§ ЗАДАНИЕ 1: Переведите на английский язык предложение из отрывка ниже: «Утром я покинул эту усадьбу в какой-то сладостной и смутной печали».

§ ОТРЫВОК ТЕКСТА:

___

Она спросила меня, что я читаю. Я поделился с нею впечатлениями. Потом она повела меня на гряды собирать к ужину землянику. Потом мы пошли на скотный двор, прошли на деревню. И к вечеру, когда надо было идти домой, я уже был влюблен в Феклушу.
После ужина меня положили спать в комнате одного, а не с дядюшкой. Было душно, и светила луна. Мне не спалось. Среди ночи за стеной послышался шепот. Кто-то уговаривал кого-то, сердился. И кто-то роптал, плакал. Я решил, что это Феклуша и помещик, но что между ними происходит, я понять не мог, и мне казалось, что сейчас обижают Феклушу, мучают ее, и я ненавидел помещика.
Утром я покинул эту усадьбу в какой-то сладостной и смутной печали.
Все мое детство и отрочество прошло в Москве или под Москвою, почти всегда на даче, в имении графа Шереметьева.[1175] И природу, стало быть, я знал главным образом подмосковную. Изредка только бывал я в Тамбовской губернии, в Козловском уезде, у дяди Г. И. Чулкова, а один раз прожил некоторое время в имении другого моего дядюшки, В. А. Александрова, небезызвестного драматурга.[1176] Зато впоследствии мне пришлось немало побродить по белу свету.

___

§ ВХОДНЫЕ СТРОКИ:

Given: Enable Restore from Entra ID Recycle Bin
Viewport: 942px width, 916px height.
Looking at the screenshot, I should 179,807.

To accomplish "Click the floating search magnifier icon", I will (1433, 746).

___

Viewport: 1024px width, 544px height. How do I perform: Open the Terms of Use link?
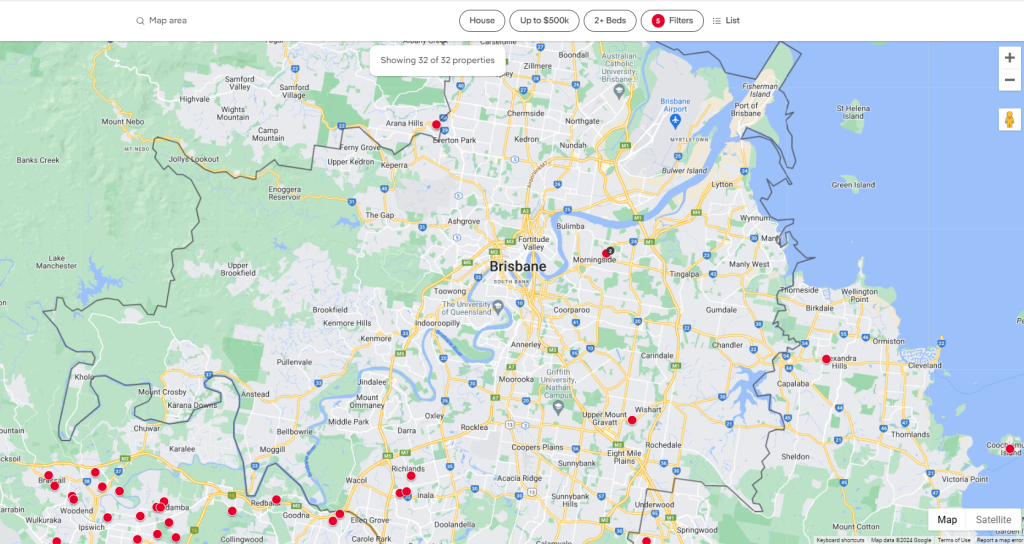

___

§ ЗАДАНИЕ 2: Процитируйте без изменений из строк, приведенных выше под отрывком, часть, которая открывается строкой, содержащей «Given: Enable Restore», и закрывается строкой, содержащей «will (1433, 746).», включая обе эти строки.

§ ПОЛНЫЙ ОТВЕТ 1: In the morning I left that estate in a kind of sweet and vague sadness.

§ ПОЛНЫЙ ОТВЕТ 2:
Given: Enable Restore from Entra ID Recycle Bin
Viewport: 942px width, 916px height.
Looking at the screenshot, I should 179,807.

To accomplish "Click the floating search magnifier icon", I will (1433, 746).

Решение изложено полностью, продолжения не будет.